> **Work item**:
Repeat the records below verbatim.

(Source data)
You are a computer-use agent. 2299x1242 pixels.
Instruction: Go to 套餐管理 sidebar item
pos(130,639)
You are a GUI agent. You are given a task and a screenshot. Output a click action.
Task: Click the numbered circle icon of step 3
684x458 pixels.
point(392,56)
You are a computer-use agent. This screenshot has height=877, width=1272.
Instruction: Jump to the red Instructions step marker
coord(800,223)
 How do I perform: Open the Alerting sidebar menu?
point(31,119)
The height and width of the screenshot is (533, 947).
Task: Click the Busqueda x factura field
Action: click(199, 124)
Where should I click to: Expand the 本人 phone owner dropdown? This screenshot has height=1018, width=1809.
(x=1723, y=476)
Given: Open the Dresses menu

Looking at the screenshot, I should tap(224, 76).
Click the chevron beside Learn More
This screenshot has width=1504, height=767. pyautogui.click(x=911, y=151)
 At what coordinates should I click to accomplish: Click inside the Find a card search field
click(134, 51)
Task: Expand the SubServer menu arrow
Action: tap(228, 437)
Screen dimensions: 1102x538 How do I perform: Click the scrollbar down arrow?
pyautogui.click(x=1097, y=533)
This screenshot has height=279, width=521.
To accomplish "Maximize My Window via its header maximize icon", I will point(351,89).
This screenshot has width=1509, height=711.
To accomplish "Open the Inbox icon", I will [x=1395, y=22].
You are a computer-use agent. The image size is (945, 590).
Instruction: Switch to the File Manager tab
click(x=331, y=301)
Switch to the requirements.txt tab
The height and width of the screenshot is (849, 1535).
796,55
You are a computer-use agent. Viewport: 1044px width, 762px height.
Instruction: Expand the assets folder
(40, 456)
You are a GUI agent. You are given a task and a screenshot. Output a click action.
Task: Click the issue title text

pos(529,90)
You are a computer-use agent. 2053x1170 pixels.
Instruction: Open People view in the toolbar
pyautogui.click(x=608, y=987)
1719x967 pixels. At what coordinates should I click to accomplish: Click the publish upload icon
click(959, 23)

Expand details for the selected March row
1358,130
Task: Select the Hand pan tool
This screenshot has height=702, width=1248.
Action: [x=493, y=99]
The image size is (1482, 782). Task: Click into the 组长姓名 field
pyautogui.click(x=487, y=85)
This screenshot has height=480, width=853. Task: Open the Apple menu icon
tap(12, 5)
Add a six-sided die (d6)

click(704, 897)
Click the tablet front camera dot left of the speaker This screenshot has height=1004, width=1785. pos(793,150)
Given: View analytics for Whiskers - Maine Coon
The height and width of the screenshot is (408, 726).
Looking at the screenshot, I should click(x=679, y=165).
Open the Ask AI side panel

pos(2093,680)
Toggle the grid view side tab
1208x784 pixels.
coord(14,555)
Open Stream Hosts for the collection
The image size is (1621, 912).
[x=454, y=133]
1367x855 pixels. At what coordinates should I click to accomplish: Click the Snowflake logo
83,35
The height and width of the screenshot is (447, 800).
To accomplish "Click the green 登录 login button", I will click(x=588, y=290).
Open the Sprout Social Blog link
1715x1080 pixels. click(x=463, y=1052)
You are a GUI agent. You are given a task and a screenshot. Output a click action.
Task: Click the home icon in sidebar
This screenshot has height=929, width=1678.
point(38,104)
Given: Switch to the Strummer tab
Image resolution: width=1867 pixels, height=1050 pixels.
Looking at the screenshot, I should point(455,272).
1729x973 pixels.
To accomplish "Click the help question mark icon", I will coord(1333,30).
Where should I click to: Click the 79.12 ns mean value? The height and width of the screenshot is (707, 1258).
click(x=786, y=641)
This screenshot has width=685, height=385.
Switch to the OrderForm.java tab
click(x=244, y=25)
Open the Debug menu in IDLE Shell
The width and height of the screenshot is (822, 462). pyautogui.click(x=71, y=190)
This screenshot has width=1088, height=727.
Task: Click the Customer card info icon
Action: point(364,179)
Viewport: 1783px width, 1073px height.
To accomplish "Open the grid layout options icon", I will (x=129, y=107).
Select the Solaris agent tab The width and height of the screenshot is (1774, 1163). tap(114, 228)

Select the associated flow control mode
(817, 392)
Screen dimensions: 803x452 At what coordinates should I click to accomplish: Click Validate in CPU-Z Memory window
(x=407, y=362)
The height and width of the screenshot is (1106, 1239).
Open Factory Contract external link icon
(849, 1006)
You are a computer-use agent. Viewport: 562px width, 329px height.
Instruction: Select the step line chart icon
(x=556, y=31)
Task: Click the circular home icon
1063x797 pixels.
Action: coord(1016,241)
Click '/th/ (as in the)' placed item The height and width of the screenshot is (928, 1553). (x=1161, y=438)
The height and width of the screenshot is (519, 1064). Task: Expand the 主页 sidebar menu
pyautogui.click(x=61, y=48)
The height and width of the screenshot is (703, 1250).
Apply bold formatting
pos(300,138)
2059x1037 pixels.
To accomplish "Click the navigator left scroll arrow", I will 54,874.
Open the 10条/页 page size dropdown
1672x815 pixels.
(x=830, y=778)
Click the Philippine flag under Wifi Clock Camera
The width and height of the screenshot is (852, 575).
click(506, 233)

> **Result**:
You are a computer-use agent. 2299x1242 pixels.
Instruction: Go to 套餐管理 sidebar item
pos(130,639)
You are a GUI agent. You are given a task and a screenshot. Output a click action.
Task: Click the numbered circle icon of step 3
684x458 pixels.
point(392,56)
You are a computer-use agent. This screenshot has height=877, width=1272.
Instruction: Jump to the red Instructions step marker
coord(800,223)
 How do I perform: Open the Alerting sidebar menu?
point(31,119)
The height and width of the screenshot is (533, 947).
Task: Click the Busqueda x factura field
Action: click(199, 124)
Where should I click to: Expand the 本人 phone owner dropdown? This screenshot has height=1018, width=1809.
(x=1723, y=476)
Given: Open the Dresses menu

Looking at the screenshot, I should tap(224, 76).
Click the chevron beside Learn More
This screenshot has width=1504, height=767. pyautogui.click(x=911, y=151)
 At what coordinates should I click to accomplish: Click inside the Find a card search field
click(134, 51)
Task: Expand the SubServer menu arrow
Action: tap(228, 437)
Screen dimensions: 1102x538 How do I perform: Click the scrollbar down arrow?
pyautogui.click(x=1097, y=533)
This screenshot has height=279, width=521.
To accomplish "Maximize My Window via its header maximize icon", I will point(351,89).
This screenshot has width=1509, height=711.
To accomplish "Open the Inbox icon", I will [x=1395, y=22].
You are a computer-use agent. The image size is (945, 590).
Instruction: Switch to the File Manager tab
click(x=331, y=301)
Switch to the requirements.txt tab
The height and width of the screenshot is (849, 1535).
796,55
You are a computer-use agent. Viewport: 1044px width, 762px height.
Instruction: Expand the assets folder
(40, 456)
You are a GUI agent. You are given a task and a screenshot. Output a click action.
Task: Click the issue title text

pos(529,90)
You are a computer-use agent. 2053x1170 pixels.
Instruction: Open People view in the toolbar
pyautogui.click(x=608, y=987)
1719x967 pixels. At what coordinates should I click to accomplish: Click the publish upload icon
click(959, 23)

Expand details for the selected March row
1358,130
Task: Select the Hand pan tool
This screenshot has height=702, width=1248.
Action: [x=493, y=99]
The image size is (1482, 782). Task: Click into the 组长姓名 field
pyautogui.click(x=487, y=85)
This screenshot has height=480, width=853. Task: Open the Apple menu icon
tap(12, 5)
Add a six-sided die (d6)

click(704, 897)
Click the tablet front camera dot left of the speaker This screenshot has height=1004, width=1785. pos(793,150)
Given: View analytics for Whiskers - Maine Coon
The height and width of the screenshot is (408, 726).
Looking at the screenshot, I should click(x=679, y=165).
Open the Ask AI side panel

pos(2093,680)
Toggle the grid view side tab
1208x784 pixels.
coord(14,555)
Open Stream Hosts for the collection
The image size is (1621, 912).
[x=454, y=133]
1367x855 pixels. At what coordinates should I click to accomplish: Click the Snowflake logo
83,35
The height and width of the screenshot is (447, 800).
To accomplish "Click the green 登录 login button", I will click(x=588, y=290).
Open the Sprout Social Blog link
1715x1080 pixels. click(x=463, y=1052)
You are a GUI agent. You are given a task and a screenshot. Output a click action.
Task: Click the home icon in sidebar
This screenshot has height=929, width=1678.
point(38,104)
Given: Switch to the Strummer tab
Image resolution: width=1867 pixels, height=1050 pixels.
Looking at the screenshot, I should point(455,272).
1729x973 pixels.
To accomplish "Click the help question mark icon", I will coord(1333,30).
Where should I click to: Click the 79.12 ns mean value? The height and width of the screenshot is (707, 1258).
click(x=786, y=641)
This screenshot has width=685, height=385.
Switch to the OrderForm.java tab
click(x=244, y=25)
Open the Debug menu in IDLE Shell
The width and height of the screenshot is (822, 462). pyautogui.click(x=71, y=190)
This screenshot has width=1088, height=727.
Task: Click the Customer card info icon
Action: point(364,179)
Viewport: 1783px width, 1073px height.
To accomplish "Open the grid layout options icon", I will (x=129, y=107).
Select the Solaris agent tab The width and height of the screenshot is (1774, 1163). tap(114, 228)

Select the associated flow control mode
(817, 392)
Screen dimensions: 803x452 At what coordinates should I click to accomplish: Click Validate in CPU-Z Memory window
(x=407, y=362)
The height and width of the screenshot is (1106, 1239).
Open Factory Contract external link icon
(849, 1006)
You are a computer-use agent. Viewport: 562px width, 329px height.
Instruction: Select the step line chart icon
(x=556, y=31)
Task: Click the circular home icon
1063x797 pixels.
Action: coord(1016,241)
Click '/th/ (as in the)' placed item The height and width of the screenshot is (928, 1553). (x=1161, y=438)
The height and width of the screenshot is (519, 1064). Task: Expand the 主页 sidebar menu
pyautogui.click(x=61, y=48)
The height and width of the screenshot is (703, 1250).
Apply bold formatting
pos(300,138)
2059x1037 pixels.
To accomplish "Click the navigator left scroll arrow", I will 54,874.
Open the 10条/页 page size dropdown
1672x815 pixels.
(x=830, y=778)
Click the Philippine flag under Wifi Clock Camera
The width and height of the screenshot is (852, 575).
click(506, 233)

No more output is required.